YOUR OBJECTIVE: Set down, please, exactly the lines below that run from the line with "The width and height of the screenshot is (534, 1428)." to the line with "You are a computer-use agent. Viewport: 750px", both lines included.

INFORMATION PROVIDED:
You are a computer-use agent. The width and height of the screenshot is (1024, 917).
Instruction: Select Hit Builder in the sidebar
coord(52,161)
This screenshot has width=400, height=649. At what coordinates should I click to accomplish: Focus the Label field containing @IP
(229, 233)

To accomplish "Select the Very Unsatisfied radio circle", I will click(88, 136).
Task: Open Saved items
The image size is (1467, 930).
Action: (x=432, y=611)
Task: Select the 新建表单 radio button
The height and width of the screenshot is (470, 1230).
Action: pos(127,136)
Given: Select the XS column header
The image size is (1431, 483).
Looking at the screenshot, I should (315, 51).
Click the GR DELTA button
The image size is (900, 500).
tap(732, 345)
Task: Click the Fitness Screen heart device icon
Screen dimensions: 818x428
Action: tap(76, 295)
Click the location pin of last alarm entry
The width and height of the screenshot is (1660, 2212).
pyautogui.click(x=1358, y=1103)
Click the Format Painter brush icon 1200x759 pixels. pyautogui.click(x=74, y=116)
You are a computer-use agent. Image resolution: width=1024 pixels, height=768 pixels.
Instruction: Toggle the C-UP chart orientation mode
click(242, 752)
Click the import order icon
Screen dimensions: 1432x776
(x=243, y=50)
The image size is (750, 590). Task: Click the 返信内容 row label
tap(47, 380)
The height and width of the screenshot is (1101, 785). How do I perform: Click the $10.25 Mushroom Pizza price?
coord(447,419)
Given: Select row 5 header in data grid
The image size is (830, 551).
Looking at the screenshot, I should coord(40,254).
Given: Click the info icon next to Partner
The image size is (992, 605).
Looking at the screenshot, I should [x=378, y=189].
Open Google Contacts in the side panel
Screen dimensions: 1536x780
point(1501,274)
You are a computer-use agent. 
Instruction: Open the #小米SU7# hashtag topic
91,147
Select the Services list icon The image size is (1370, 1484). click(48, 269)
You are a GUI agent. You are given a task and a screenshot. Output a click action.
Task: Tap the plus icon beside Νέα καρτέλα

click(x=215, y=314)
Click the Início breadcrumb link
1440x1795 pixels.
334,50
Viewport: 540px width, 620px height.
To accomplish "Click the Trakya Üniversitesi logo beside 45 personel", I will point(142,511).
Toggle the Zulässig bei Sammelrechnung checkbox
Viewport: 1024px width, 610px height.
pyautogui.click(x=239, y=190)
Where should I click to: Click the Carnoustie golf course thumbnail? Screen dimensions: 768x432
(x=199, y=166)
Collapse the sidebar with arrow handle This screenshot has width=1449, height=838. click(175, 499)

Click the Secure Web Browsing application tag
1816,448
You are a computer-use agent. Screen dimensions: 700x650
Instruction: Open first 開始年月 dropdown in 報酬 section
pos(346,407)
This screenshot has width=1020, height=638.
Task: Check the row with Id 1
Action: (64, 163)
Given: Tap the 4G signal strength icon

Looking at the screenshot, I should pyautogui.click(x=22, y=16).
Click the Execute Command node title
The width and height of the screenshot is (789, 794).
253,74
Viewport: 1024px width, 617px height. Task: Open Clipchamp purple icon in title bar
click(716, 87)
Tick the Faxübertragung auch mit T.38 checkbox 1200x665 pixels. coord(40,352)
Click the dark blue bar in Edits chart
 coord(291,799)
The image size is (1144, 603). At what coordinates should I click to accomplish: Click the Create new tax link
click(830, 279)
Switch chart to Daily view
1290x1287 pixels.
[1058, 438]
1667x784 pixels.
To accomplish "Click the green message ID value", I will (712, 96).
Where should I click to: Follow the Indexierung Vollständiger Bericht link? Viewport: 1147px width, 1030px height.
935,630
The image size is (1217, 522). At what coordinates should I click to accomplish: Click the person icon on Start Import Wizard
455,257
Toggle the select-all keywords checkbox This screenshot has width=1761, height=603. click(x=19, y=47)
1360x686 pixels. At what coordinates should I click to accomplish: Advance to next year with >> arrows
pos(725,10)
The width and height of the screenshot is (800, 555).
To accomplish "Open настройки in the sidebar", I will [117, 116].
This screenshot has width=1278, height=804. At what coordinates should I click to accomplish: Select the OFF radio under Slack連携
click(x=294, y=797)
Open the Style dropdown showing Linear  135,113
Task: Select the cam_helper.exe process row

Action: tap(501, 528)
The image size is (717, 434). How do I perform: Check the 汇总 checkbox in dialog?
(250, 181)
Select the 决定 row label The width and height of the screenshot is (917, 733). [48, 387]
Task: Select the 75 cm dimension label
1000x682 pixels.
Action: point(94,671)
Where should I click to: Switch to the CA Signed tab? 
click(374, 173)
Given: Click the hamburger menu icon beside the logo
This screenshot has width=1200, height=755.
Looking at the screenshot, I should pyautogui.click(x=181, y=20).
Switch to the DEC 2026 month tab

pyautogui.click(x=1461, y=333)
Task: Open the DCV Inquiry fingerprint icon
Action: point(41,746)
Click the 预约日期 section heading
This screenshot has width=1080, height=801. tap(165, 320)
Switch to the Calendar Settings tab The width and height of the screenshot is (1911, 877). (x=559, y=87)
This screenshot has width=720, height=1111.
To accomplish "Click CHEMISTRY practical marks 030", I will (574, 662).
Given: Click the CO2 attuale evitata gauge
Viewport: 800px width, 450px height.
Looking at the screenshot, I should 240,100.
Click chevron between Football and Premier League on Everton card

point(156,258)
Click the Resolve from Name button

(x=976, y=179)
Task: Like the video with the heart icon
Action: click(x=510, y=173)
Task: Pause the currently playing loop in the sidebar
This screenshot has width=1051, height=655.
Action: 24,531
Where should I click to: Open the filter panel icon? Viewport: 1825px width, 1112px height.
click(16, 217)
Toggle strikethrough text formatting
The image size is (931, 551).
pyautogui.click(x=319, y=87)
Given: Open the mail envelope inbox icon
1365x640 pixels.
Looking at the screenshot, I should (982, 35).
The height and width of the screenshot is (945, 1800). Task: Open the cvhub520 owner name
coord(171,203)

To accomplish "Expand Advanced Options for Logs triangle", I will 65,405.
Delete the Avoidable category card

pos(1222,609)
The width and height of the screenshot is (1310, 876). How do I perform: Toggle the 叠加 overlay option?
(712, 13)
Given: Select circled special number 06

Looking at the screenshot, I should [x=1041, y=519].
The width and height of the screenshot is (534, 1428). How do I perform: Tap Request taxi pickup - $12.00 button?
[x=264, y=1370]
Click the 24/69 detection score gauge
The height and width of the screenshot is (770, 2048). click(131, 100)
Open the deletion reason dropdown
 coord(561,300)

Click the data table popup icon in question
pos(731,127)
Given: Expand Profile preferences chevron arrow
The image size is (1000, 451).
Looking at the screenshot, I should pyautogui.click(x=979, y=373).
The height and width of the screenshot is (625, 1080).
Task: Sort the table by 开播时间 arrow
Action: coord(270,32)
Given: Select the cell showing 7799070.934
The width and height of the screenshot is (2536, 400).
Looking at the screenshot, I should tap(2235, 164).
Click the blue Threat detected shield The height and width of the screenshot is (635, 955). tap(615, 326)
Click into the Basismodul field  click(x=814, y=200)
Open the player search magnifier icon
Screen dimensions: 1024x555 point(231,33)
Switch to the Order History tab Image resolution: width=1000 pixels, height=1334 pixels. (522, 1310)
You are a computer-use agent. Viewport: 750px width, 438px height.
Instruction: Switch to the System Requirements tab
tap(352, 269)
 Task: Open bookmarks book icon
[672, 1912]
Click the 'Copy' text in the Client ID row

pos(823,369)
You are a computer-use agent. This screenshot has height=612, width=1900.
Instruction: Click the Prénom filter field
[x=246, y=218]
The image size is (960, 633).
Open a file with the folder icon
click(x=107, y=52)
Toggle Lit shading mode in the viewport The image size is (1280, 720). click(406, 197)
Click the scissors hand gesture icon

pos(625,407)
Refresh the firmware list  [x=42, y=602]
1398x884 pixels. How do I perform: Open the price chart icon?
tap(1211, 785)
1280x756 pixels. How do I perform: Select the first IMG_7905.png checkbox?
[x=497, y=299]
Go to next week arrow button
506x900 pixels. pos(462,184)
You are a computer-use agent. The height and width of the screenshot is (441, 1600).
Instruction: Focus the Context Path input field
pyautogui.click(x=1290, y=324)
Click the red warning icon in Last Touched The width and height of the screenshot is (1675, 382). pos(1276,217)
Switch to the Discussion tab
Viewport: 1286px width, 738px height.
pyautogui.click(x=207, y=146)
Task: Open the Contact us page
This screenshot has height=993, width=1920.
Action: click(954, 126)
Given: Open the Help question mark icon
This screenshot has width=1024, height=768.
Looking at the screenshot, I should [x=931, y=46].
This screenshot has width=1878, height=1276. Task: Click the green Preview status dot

REPLY:
The width and height of the screenshot is (534, 1428). How do I perform: Tap Request taxi pickup - $12.00 button?
[x=264, y=1370]
Click the 24/69 detection score gauge
The height and width of the screenshot is (770, 2048). click(131, 100)
Open the deletion reason dropdown
 coord(561,300)

Click the data table popup icon in question
pos(731,127)
Given: Expand Profile preferences chevron arrow
The image size is (1000, 451).
Looking at the screenshot, I should pyautogui.click(x=979, y=373).
The height and width of the screenshot is (625, 1080).
Task: Sort the table by 开播时间 arrow
Action: coord(270,32)
Given: Select the cell showing 7799070.934
The width and height of the screenshot is (2536, 400).
Looking at the screenshot, I should tap(2235, 164).
Click the blue Threat detected shield The height and width of the screenshot is (635, 955). tap(615, 326)
Click into the Basismodul field  click(x=814, y=200)
Open the player search magnifier icon
Screen dimensions: 1024x555 point(231,33)
Switch to the Order History tab Image resolution: width=1000 pixels, height=1334 pixels. (522, 1310)
You are a computer-use agent. Viewport: 750px width, 438px height.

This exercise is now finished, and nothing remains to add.